Defining and selling AI
Frost explained that AI is becoming more important to government and business is generally because of three factors: cheaper computing power, better algorithms and the fact that we capture data everywhere. But for internal teams to “sell” AI within government, there needs to be a clear understanding of what is being discussed.
“We’re not talking about machines replacing humans,” he said. “AI is a broad-brush term and that is one of the challenges. There are a range of things that can mean AI including natural language processing, machine learning, predictive modelling, computer vision, and even things like forecasting can fall within the definition of AI.”
AI can provide value to government in three areas: decision making, automation of dull and repetitive tasks that can be done faster and with more accuracy than humans, and in predictive modelling.
“One of the risks I see in this area is that there is a lot of experimentation going on versus success projects – people are trying things that are not core of what they do today,” Frost said. “People think the first AI project they have to take on is Google or do weird and wonderful things. But the biggest potential benefit in AI is the dull, difficult and dirty.”
Where AI is designated within the organisation is also an important consideration for the sales of AI. If it is seen as an ICT solution, the “internal sales team” are the IT team or data scientists. Their pitches become bogged down in the technical components of AI processes and models. And the focus is not on business outcomes and results.
A purely technical pitch to senior executives, Frost finds, rarely gets internal approval or momentum.
But embedding AI projects within business divisions that are at the frontline of delivering policy and services means the technical experts are working with subject matter experts to deliver business outcomes. And the pitch for AI becomes a “no-brainer”.
This was an important lesson for Mansell in his early work on AI in New Zealand.
“One of the most important things I was told was that I needed to get out and start talking to people,” he said.

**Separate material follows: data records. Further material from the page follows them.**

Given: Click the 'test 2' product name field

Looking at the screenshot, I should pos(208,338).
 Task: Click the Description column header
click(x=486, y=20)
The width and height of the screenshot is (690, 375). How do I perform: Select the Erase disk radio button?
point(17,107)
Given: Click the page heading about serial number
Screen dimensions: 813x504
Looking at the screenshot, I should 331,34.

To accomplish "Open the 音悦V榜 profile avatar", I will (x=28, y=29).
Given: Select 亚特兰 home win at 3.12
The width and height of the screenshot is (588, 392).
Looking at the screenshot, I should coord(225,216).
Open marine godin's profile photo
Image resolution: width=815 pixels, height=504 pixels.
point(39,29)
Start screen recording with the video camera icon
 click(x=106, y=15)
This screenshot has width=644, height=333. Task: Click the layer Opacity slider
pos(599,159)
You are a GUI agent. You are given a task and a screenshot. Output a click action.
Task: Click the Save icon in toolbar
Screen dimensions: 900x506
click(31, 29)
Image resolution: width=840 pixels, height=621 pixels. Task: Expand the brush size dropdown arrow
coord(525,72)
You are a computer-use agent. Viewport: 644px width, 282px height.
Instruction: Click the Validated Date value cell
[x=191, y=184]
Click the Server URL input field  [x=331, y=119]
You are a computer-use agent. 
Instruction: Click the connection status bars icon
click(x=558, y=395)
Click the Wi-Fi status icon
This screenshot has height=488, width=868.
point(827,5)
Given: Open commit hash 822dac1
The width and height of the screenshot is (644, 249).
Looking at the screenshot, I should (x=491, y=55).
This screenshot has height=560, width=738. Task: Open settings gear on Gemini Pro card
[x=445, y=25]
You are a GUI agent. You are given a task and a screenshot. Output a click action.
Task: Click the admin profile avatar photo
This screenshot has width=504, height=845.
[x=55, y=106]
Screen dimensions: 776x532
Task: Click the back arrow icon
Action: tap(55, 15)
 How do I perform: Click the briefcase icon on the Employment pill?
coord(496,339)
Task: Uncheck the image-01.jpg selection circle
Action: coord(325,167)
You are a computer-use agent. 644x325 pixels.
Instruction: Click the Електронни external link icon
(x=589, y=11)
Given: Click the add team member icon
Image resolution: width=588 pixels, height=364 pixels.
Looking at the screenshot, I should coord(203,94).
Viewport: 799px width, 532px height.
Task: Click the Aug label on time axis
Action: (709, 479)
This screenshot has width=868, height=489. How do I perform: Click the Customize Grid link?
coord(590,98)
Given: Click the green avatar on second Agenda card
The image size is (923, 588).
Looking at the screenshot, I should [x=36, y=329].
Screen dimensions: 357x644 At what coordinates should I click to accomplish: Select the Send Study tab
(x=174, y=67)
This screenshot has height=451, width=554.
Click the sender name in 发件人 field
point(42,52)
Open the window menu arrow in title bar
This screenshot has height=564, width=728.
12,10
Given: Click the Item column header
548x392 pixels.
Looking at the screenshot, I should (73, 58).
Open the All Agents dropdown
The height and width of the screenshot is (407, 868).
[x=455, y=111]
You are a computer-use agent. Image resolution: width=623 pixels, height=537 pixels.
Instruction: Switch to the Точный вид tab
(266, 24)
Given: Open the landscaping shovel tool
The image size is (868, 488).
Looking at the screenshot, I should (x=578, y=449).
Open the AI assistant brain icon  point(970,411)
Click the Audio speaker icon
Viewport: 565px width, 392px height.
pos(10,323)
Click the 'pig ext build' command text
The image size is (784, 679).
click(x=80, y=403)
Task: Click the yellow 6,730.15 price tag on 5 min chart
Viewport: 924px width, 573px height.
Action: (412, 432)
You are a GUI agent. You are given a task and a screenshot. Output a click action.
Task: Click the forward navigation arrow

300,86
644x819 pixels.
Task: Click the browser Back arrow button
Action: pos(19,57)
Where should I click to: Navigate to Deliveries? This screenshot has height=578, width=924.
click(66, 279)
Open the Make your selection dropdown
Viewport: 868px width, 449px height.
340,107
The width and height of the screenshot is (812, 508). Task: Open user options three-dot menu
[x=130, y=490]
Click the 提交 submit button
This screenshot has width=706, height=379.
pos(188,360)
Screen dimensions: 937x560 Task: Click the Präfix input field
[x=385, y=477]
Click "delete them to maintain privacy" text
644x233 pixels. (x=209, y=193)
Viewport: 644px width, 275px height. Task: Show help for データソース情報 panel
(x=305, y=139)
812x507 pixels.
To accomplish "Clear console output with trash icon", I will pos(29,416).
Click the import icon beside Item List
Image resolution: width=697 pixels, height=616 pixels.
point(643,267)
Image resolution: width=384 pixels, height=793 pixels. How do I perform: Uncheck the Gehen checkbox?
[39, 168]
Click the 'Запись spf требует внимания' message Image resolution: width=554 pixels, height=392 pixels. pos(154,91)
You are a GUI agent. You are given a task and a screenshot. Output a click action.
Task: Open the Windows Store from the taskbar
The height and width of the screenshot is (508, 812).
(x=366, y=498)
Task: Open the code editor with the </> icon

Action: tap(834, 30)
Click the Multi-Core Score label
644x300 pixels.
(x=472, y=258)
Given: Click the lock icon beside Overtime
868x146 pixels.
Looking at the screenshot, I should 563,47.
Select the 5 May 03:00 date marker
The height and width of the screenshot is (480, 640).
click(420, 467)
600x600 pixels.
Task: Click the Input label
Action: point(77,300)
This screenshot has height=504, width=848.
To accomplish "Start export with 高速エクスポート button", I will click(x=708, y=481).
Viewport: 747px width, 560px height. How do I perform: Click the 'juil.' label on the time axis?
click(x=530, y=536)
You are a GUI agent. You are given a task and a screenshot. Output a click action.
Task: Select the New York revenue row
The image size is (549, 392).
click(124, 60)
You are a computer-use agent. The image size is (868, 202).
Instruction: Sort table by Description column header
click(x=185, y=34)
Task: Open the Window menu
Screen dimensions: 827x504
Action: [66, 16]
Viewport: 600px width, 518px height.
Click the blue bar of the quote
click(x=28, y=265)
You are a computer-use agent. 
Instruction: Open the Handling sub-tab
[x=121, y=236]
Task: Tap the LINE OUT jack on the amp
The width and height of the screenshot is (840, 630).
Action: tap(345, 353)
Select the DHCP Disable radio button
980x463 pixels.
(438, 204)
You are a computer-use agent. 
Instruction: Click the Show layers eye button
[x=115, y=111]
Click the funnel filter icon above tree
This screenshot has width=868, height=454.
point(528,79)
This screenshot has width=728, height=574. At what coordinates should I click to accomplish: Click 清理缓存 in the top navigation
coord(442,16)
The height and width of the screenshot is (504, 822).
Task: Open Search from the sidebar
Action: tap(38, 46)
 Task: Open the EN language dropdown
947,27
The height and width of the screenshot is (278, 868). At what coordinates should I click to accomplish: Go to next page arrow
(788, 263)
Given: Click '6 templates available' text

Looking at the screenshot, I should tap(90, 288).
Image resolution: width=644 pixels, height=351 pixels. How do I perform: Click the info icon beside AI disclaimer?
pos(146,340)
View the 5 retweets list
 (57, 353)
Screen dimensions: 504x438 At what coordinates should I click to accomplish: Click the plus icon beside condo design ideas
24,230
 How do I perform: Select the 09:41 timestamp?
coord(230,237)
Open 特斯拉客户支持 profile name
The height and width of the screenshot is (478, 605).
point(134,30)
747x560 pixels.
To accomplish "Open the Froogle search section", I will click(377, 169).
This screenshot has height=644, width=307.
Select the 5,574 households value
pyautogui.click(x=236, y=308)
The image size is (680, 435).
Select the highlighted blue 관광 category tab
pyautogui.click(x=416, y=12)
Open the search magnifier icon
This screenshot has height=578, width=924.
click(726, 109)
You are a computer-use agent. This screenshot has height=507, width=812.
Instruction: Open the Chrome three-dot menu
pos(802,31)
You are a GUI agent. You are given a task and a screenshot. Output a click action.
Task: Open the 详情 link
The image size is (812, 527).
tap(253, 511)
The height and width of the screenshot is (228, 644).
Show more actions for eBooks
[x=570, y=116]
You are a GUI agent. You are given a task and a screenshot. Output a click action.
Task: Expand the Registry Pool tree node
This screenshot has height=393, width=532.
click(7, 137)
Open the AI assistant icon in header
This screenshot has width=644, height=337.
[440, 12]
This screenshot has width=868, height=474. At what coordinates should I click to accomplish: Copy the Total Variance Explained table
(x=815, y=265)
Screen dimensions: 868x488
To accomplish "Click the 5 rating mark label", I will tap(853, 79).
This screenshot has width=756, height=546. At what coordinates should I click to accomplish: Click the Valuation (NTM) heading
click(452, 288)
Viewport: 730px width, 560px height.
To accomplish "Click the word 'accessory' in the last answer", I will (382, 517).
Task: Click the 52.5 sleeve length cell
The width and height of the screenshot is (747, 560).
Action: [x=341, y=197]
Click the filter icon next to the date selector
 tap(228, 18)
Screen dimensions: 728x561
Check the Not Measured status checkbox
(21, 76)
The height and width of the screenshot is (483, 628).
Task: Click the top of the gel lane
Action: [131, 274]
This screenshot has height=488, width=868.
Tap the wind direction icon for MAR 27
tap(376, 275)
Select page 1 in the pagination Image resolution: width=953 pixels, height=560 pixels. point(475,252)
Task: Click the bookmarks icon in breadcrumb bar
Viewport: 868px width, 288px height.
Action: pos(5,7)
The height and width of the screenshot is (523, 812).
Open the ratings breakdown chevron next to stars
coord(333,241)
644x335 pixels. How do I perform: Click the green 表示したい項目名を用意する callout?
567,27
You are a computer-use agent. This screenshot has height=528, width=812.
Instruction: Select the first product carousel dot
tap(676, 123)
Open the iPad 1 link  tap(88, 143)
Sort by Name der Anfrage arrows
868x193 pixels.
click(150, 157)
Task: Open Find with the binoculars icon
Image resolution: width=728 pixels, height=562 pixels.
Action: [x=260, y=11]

And Mansell learned to approach the use of AI with humility, framing insight as discovery for experts to interpret, rather than saying the model knows best.
Leading the AI transition in Australia
New Zealand still faces challenges with the use of AI, particularly in the area of data sharing. But framework, policies and prototyping continue to reduce the barriers. The challenges New Zealand has faced are also seen in Australia – just on a larger scale. Yet they are barriers that can be addressed.
“I see the same appetite in Australia and Australia is getting great outcomes in certain areas – but there is a bit more complexity here,” Frost said. “New Zealand benefited by being first out of the blocks and having pretty strong leadership. If you are going to do any change – it doesn’t matter if it is technology change or organisation change – if you have strong leadership, you can drive it through.”
Leadership, Mansell agreed, is critical in the AI formula for success to ensure outcomes are business and people focused.
“I see analytical insights and AI as a change leadership challenge,” he said. “An insight by definition tells you something you didn’t already know. And that confronts existing practice. So, generating insights is one thing. Turning insight into action is where the real challenge lay.”